I am trying to do what my title says. I have a list of about 30 thousand business addressess, and I'm trying to make each address as uniform as possible


As far as removing weird symbols and characters goes, I have found three suggestions, but I don't understand how they are different.


If somebody can explain the difference, or provide insight into a better way to standardize address information, please and thank you!


address = re.sub(r'([^\s\w]|_)+', '', address)

address = re.sub('[^a-zA-Z0-9-_*.]', '', address)

address = re.sub(r'[^\w]', ' ', address)

The first suggestion uses the \s and \w regex wildcards.

第一个建议使用\s和\w regex通配符。

\s means "match any whitespace". \w means "match any letter or number".


This is used as an inverted capture group ([^\s\w]), which, all together, means "match anything which isn't whitespace, a letter or a number". Finally, it is combined using an alternative | with _, which will just match an underscore and given a + quantifier which matches one or more times.

这是作为一个倒置的捕获组([s \ w ^ \]),所有在一起,意味着“匹配任何不是空格,字母或数字”。最后,它使用另一种|与_组合,后者只匹配下划线,并给出一个+量词,该量词匹配一个或多个次数。

So what this says is: "Match any sequence of one or more characters which aren't whitespace, letters, numbers or underscores and remove it".

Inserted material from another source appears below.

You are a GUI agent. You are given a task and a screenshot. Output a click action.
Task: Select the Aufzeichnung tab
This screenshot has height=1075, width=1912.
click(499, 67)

The second option says: "Match any character which isn't a letter, number, hyphen, underscore, dot or asterisk and remove it". This is stated by that big capture group (the stuff between the brackets).


The third option says "Take anything which is not a letter or number and replace it by a space". It uses the \w wildcard, which I have explained.

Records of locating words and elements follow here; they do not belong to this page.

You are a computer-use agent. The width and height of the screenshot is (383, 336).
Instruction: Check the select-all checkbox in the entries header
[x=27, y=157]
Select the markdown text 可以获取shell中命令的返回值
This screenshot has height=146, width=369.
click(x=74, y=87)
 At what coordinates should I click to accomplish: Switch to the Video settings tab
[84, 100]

All of the options use Regular Expressions in order to match character sequences with certain characteristics, and the re.sub function, which sub-stitutes anything matched by the given regex by the second string argument.


You can read more about Regular Expressions in Python here.




The enumeration [^a-zA-Z0-9-_*.] enumerates exactly the character ranges to remove (though the literal - should be at the beginning or end of the character class).

枚举(^ a-zA-Z0-9 _ *。枚举要删除的字符范围(尽管文字-应该在字符类的开头或结尾)。

\w is defined as "word character" which in traditional ASCII locales included A-Z and a-z as well as digits and underscore, but with Unicode support, it matches accented characters, Cyrillics, Japanese ideographs, etc.


\s matches space characters, which again with Unicode includes a number of extended characters such as the non-breakable space, numeric space, etc.


Which exactly to choose obviously depends on what you want to accomplish and what you mean by "special characters". Numbers are "symbols", all characters are "special", etc.


Here's a pertinent quotation from the Python re documentation:

以下是来自Python re文档的相关引用:


\ s

For Unicode (str) patterns:


Matches Unicode whitespace characters (which includes [ \t\n\r\f\v], and also many other characters, for example the non-breaking spaces mandated by typography rules in many languages). If the ASCII flag is used, only [ \t\n\r\f\v] is matched (but the flag affects the entire regular expression, so in such cases using an explicit [ \t\n\r\f\v] may be a better choice).


For 8-bit (bytes) patterns:


Matches characters considered whitespace in the ASCII character set; this is equivalent to [ \t\n\r\f\v].



\ w

For Unicode (str) patterns:


Matches Unicode word characters; this includes most characters that can be part of a word in any language, as well as numbers and the underscore. If the ASCII flag is used, only [a-zA-Z0-9_] is matched (but the flag affects the entire regular expression, so in such cases using an explicit [a-zA-Z0-9_] may be a better choice).

Unicode单词字符匹配;这包括任何语言中都可以作为单词一部分的大多数字符,以及数字和下划线。如果使用ASCII标志,则只匹配[a- za - z0 -9_](但是该标志影响整个正则表达式,因此在这种情况下,使用显式[a- za - z0 -9_]可能是更好的选择)。

For 8-bit (bytes) patterns:


Matches characters considered alphanumeric in the ASCII character set; this is equivalent to [a-zA-Z0-9_].




How you read the re.sub function is like this (more docs):


re.sub(a, b, my_string)  # replace any matches of regex a with b in my_string

I would go with the second one. Regexes can be tricky, but this one says:


[^a-zA-Z0-9-_*.]   # anything that's NOT a-z, A-Z, 0-9, -, * .

Which seems like it's what you want. Whenever I'm using regexes, I use this site:




You can put in some of your inputs, and make sure they are matching the right kinds of things before throwing them in your code!